## Stored items
________________________
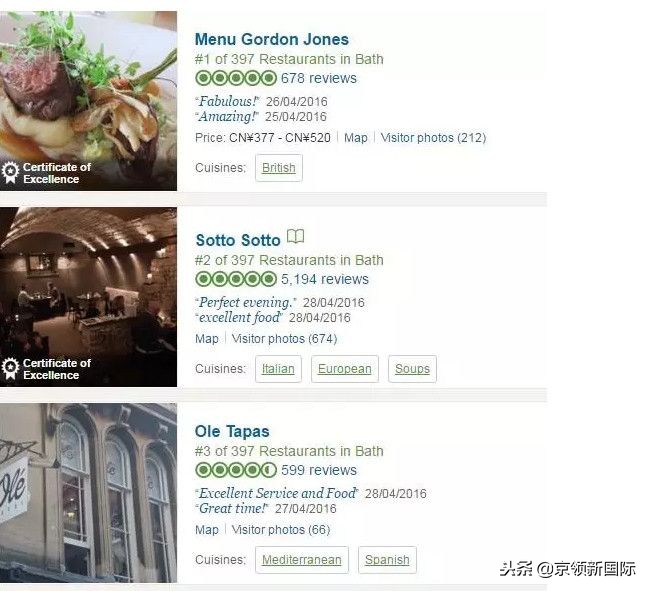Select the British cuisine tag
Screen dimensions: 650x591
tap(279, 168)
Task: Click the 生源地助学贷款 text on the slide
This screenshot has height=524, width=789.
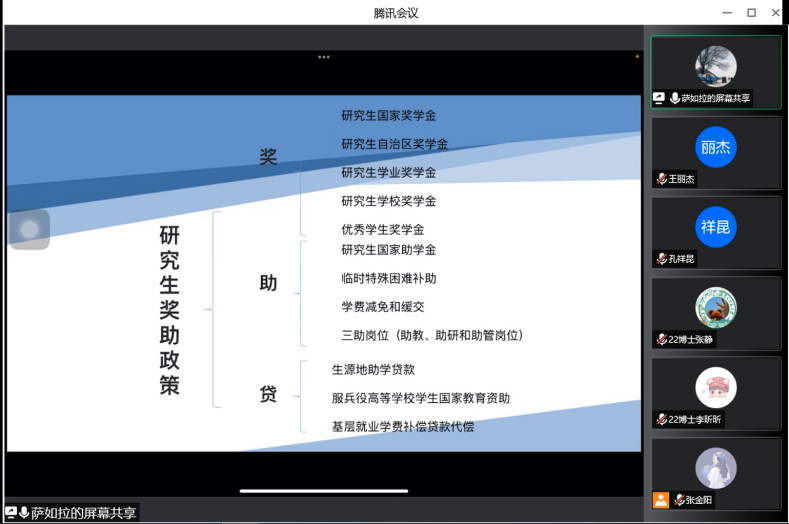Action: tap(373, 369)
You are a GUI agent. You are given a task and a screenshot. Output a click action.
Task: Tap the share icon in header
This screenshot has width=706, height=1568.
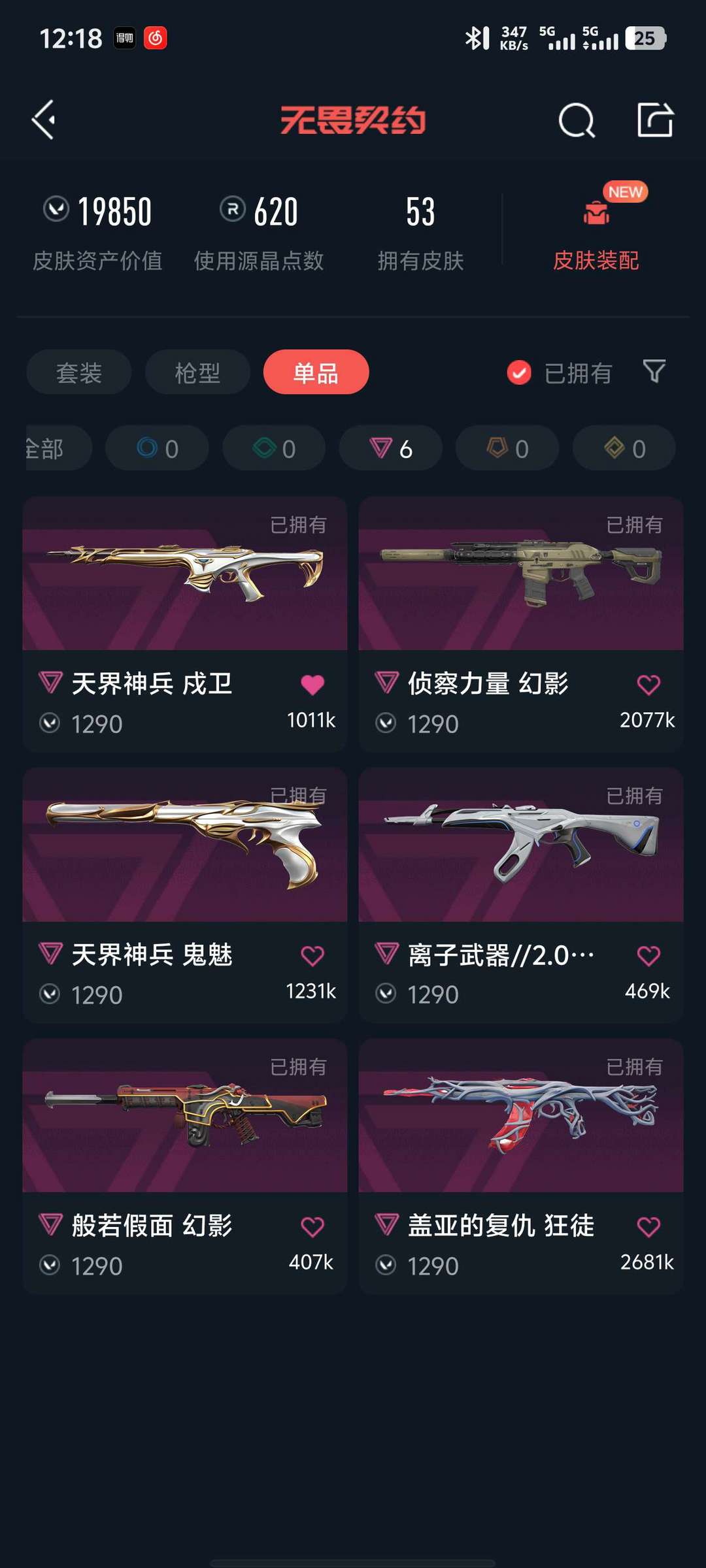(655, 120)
________________________
## Exercise
Pictures excluded, output exactly the line that contains "This screenshot has height=524, width=789." and every line after it to the end of the data above.

## Problem solution
This screenshot has height=524, width=789.
Action: tap(373, 369)
You are a GUI agent. You are given a task and a screenshot. Output a click action.
Task: Tap the share icon in header
This screenshot has width=706, height=1568.
(655, 120)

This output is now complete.